━━ RECORDS SHOWN
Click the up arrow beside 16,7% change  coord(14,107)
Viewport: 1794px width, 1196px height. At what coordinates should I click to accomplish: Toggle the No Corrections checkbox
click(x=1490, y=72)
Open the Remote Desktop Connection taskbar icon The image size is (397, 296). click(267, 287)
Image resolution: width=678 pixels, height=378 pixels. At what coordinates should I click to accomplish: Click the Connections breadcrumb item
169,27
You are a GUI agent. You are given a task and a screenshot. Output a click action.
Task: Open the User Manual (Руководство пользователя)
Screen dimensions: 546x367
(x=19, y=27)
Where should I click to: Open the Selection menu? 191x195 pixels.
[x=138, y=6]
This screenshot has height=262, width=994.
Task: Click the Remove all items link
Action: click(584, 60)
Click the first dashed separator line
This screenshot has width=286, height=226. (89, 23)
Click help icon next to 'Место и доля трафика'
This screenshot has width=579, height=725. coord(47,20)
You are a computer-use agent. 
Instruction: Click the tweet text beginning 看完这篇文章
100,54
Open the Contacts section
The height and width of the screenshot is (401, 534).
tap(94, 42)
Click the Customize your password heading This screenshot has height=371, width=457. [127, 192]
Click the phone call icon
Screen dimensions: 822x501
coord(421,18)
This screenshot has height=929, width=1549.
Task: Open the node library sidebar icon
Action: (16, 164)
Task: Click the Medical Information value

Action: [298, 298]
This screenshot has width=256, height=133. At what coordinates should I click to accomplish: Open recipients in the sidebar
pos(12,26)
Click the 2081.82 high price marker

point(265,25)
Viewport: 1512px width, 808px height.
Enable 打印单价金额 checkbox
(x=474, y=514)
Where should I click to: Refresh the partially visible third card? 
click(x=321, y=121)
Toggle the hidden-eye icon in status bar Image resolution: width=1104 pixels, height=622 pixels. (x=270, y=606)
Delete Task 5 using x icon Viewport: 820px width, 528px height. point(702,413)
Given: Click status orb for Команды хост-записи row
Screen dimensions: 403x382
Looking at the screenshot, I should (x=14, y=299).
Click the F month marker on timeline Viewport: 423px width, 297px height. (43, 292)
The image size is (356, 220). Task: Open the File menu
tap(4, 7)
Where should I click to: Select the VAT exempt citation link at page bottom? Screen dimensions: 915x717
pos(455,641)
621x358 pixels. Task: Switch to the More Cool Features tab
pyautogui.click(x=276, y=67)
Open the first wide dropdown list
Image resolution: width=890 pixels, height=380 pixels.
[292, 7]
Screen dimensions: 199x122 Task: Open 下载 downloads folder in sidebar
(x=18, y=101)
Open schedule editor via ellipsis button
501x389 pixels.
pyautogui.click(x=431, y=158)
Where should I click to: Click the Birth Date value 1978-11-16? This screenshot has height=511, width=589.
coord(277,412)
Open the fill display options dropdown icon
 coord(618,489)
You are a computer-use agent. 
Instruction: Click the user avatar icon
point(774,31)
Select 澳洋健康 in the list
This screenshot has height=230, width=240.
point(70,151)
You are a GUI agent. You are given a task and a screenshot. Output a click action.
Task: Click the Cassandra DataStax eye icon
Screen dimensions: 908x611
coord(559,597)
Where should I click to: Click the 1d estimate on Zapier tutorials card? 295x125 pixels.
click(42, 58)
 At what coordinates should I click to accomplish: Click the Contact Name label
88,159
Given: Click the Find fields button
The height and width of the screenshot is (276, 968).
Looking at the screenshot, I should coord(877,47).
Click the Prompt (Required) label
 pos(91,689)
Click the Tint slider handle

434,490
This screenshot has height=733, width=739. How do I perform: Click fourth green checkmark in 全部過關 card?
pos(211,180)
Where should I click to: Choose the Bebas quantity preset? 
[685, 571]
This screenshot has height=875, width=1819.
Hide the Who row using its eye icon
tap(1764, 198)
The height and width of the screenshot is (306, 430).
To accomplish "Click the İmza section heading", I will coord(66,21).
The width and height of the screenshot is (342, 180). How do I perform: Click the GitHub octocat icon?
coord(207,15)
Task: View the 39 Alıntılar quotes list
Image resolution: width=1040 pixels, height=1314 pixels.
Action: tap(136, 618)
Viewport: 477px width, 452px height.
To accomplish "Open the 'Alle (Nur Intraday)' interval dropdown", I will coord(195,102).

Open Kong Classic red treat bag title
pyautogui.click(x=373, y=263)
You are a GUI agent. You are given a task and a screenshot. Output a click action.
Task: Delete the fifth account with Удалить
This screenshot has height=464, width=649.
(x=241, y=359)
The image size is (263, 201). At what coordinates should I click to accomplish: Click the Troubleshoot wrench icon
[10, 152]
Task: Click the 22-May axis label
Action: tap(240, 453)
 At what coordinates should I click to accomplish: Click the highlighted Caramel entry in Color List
━━━━
§ WHAT YOU SHOULD DO:
Copy out the material starting at the line containing "Click the Tint slider handle" and ending at the end of the material, changing "Tint" to "Hue" and keeping everything else the same.

§ RESULT OF THIS TASK:
Click the Hue slider handle

434,490
This screenshot has height=733, width=739. How do I perform: Click fourth green checkmark in 全部過關 card?
pos(211,180)
Where should I click to: Choose the Bebas quantity preset? 
[685, 571]
This screenshot has height=875, width=1819.
Hide the Who row using its eye icon
tap(1764, 198)
The height and width of the screenshot is (306, 430).
To accomplish "Click the İmza section heading", I will coord(66,21).
The width and height of the screenshot is (342, 180). How do I perform: Click the GitHub octocat icon?
coord(207,15)
Task: View the 39 Alıntılar quotes list
Image resolution: width=1040 pixels, height=1314 pixels.
Action: tap(136, 618)
Viewport: 477px width, 452px height.
To accomplish "Open the 'Alle (Nur Intraday)' interval dropdown", I will coord(195,102).

Open Kong Classic red treat bag title
pyautogui.click(x=373, y=263)
You are a GUI agent. You are given a task and a screenshot. Output a click action.
Task: Delete the fifth account with Удалить
This screenshot has height=464, width=649.
(x=241, y=359)
The image size is (263, 201). At what coordinates should I click to accomplish: Click the Troubleshoot wrench icon
[10, 152]
Task: Click the 22-May axis label
Action: tap(240, 453)
 At what coordinates should I click to accomplish: Click the highlighted Caramel entry in Color List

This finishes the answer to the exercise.